## start Records to process

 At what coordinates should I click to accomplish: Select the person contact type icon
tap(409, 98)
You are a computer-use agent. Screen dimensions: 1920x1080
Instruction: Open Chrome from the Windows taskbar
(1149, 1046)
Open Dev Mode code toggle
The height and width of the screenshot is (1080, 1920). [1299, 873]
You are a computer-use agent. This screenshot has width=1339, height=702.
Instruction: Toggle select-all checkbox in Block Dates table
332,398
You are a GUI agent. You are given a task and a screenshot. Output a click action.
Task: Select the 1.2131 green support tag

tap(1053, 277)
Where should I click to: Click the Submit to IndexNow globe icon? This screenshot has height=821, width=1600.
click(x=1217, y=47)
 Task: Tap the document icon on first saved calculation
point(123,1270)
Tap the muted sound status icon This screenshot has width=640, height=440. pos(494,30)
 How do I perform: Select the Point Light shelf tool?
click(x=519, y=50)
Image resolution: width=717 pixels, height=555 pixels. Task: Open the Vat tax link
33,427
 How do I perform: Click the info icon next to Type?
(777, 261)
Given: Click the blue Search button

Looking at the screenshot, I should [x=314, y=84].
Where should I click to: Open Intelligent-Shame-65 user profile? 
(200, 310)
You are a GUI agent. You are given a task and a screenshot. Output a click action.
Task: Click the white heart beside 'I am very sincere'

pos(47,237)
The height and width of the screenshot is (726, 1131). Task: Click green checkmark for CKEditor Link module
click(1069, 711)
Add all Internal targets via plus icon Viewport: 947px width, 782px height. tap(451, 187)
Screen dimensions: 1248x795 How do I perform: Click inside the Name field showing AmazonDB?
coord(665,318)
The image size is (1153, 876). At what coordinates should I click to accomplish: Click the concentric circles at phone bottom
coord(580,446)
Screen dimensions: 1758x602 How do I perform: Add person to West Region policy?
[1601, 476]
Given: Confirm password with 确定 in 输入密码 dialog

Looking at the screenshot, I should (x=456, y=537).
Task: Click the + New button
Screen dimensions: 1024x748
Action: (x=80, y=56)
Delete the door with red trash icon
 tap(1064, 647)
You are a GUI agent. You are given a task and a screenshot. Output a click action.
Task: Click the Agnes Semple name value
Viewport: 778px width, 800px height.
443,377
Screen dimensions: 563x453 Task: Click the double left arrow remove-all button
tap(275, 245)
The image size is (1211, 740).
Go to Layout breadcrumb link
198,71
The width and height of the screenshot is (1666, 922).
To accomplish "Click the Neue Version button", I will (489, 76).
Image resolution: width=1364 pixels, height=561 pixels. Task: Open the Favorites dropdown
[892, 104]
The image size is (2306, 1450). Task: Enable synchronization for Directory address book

## end Records to process

» Task details:
Rewrite the listing above, replacing every occurrence of "Screen dimensions" with "Display size" and leaving all other text unchanged.

» Task output:
 At what coordinates should I click to accomplish: Select the person contact type icon
tap(409, 98)
You are a computer-use agent. Display size: 1920x1080
Instruction: Open Chrome from the Windows taskbar
(1149, 1046)
Open Dev Mode code toggle
The height and width of the screenshot is (1080, 1920). [1299, 873]
You are a computer-use agent. This screenshot has width=1339, height=702.
Instruction: Toggle select-all checkbox in Block Dates table
332,398
You are a GUI agent. You are given a task and a screenshot. Output a click action.
Task: Select the 1.2131 green support tag

tap(1053, 277)
Where should I click to: Click the Submit to IndexNow globe icon? This screenshot has height=821, width=1600.
click(x=1217, y=47)
 Task: Tap the document icon on first saved calculation
point(123,1270)
Tap the muted sound status icon This screenshot has width=640, height=440. pos(494,30)
 How do I perform: Select the Point Light shelf tool?
click(x=519, y=50)
Image resolution: width=717 pixels, height=555 pixels. Task: Open the Vat tax link
33,427
 How do I perform: Click the info icon next to Type?
(777, 261)
Given: Click the blue Search button

Looking at the screenshot, I should [x=314, y=84].
Where should I click to: Open Intelligent-Shame-65 user profile? 
(200, 310)
You are a GUI agent. You are given a task and a screenshot. Output a click action.
Task: Click the white heart beside 'I am very sincere'

pos(47,237)
The height and width of the screenshot is (726, 1131). Task: Click green checkmark for CKEditor Link module
click(1069, 711)
Add all Internal targets via plus icon Viewport: 947px width, 782px height. tap(451, 187)
Display size: 1248x795 How do I perform: Click inside the Name field showing AmazonDB?
coord(665,318)
The image size is (1153, 876). At what coordinates should I click to accomplish: Click the concentric circles at phone bottom
coord(580,446)
Display size: 1758x602 How do I perform: Add person to West Region policy?
[1601, 476]
Given: Confirm password with 确定 in 输入密码 dialog

Looking at the screenshot, I should (x=456, y=537).
Task: Click the + New button
Display size: 1024x748
Action: (x=80, y=56)
Delete the door with red trash icon
 tap(1064, 647)
You are a GUI agent. You are given a task and a screenshot. Output a click action.
Task: Click the Agnes Semple name value
Viewport: 778px width, 800px height.
443,377
Display size: 563x453 Task: Click the double left arrow remove-all button
tap(275, 245)
The image size is (1211, 740).
Go to Layout breadcrumb link
198,71
The width and height of the screenshot is (1666, 922).
To accomplish "Click the Neue Version button", I will (489, 76).
Image resolution: width=1364 pixels, height=561 pixels. Task: Open the Favorites dropdown
[892, 104]
The image size is (2306, 1450). Task: Enable synchronization for Directory address book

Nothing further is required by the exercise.